▸ Task details:
Quote exactly the lines from the one with "Task: Select the square LFO waveform" to the end of the data, both included; omit the pictures.
___ Record excerpts
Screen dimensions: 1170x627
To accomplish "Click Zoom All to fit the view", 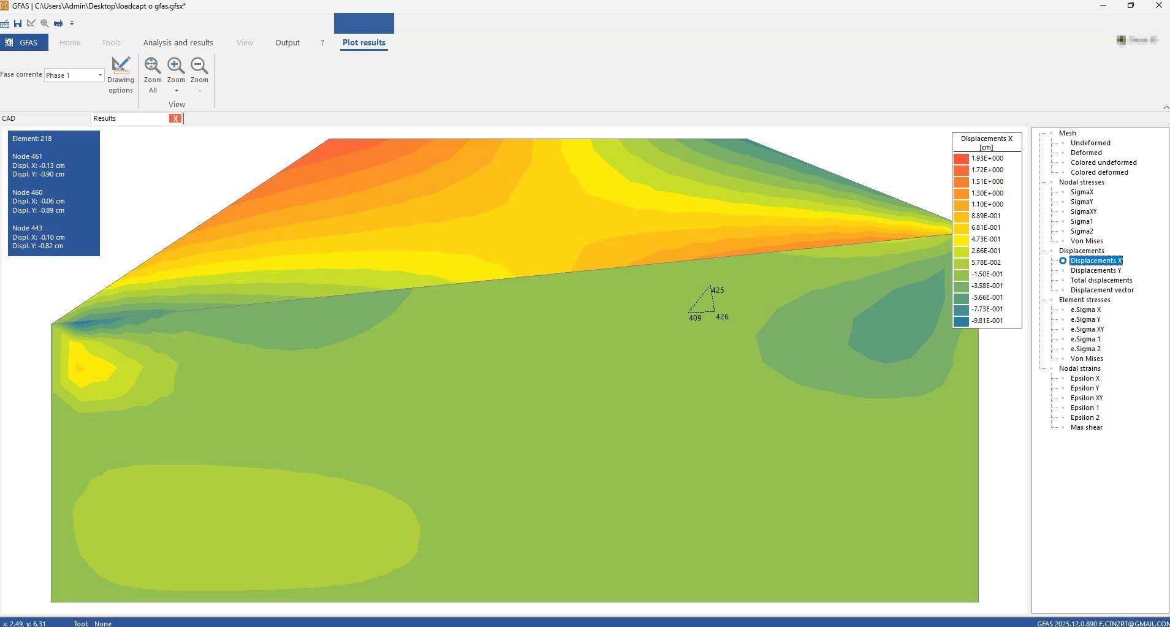I will coord(153,75).
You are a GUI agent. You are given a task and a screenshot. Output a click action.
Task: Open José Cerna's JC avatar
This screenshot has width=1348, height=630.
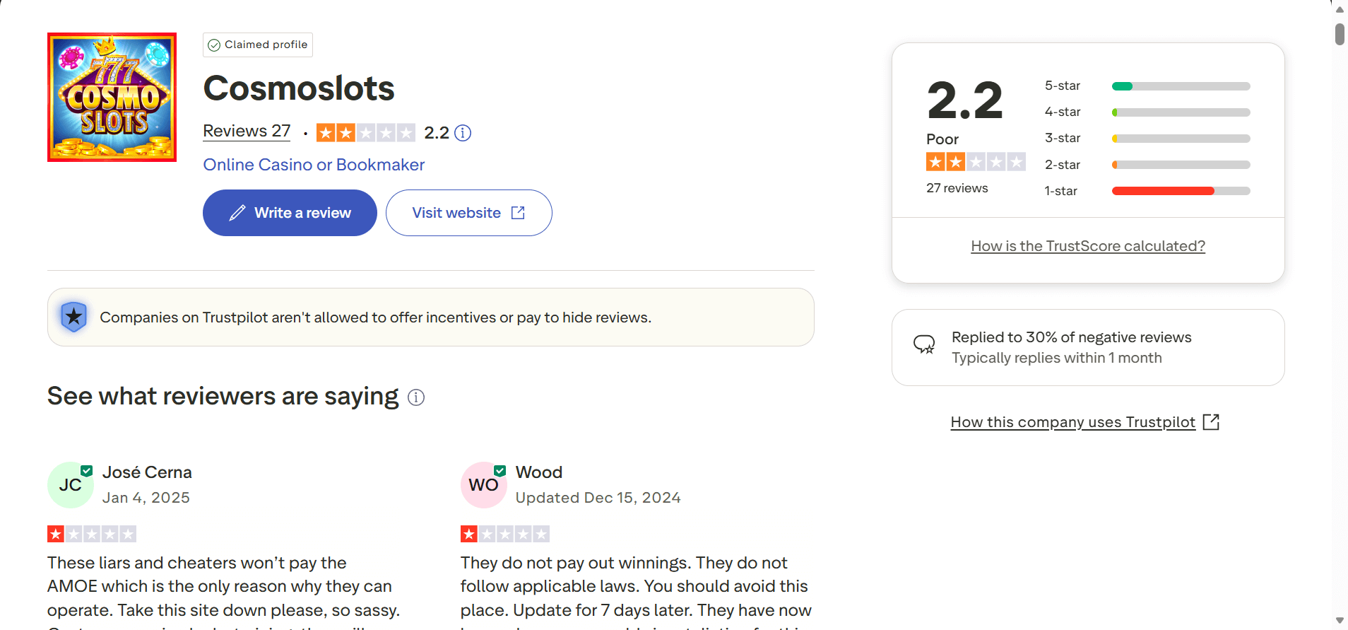coord(70,485)
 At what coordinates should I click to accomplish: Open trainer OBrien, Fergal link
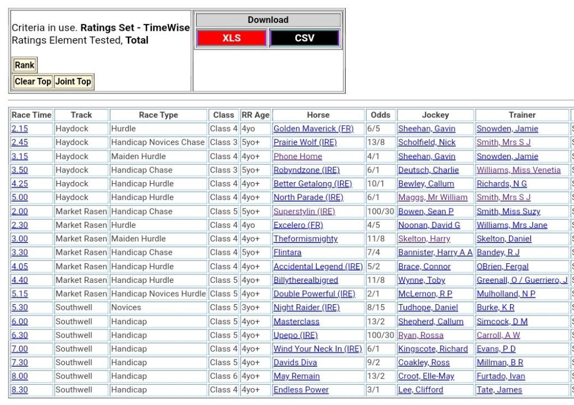click(x=502, y=267)
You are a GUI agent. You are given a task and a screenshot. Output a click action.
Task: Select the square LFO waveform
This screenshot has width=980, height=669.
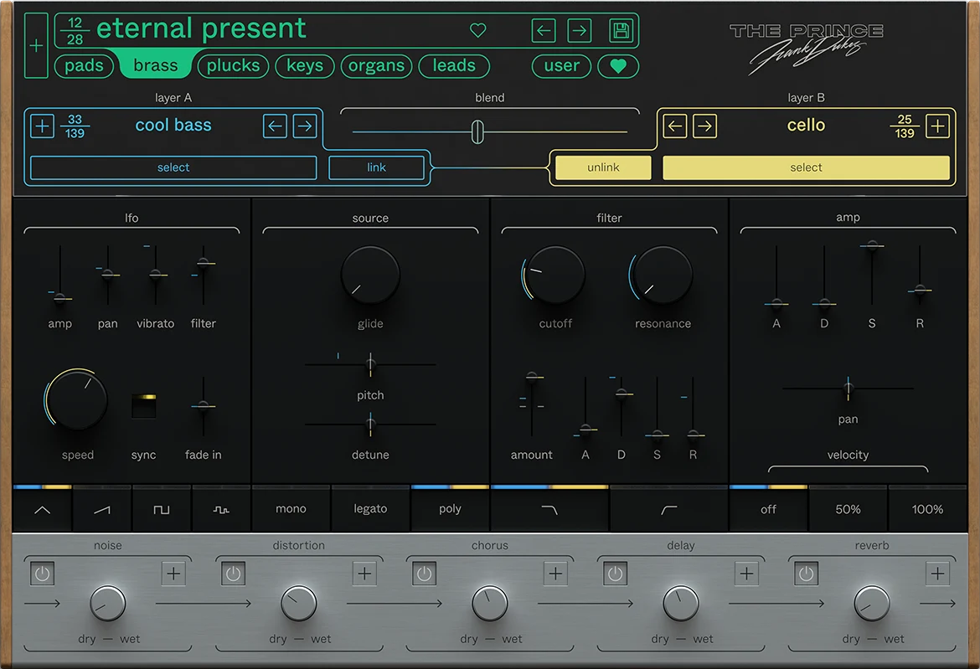tap(162, 509)
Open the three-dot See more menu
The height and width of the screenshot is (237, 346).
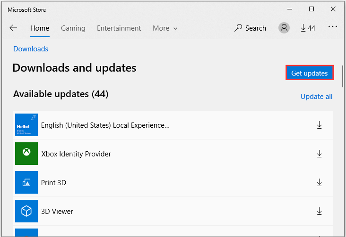(333, 27)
______
▸ Exercise output:
Task: Select the square LFO waveform
This screenshot has width=980, height=669.
tap(162, 509)
Open the three-dot See more menu
The height and width of the screenshot is (237, 346).
(333, 27)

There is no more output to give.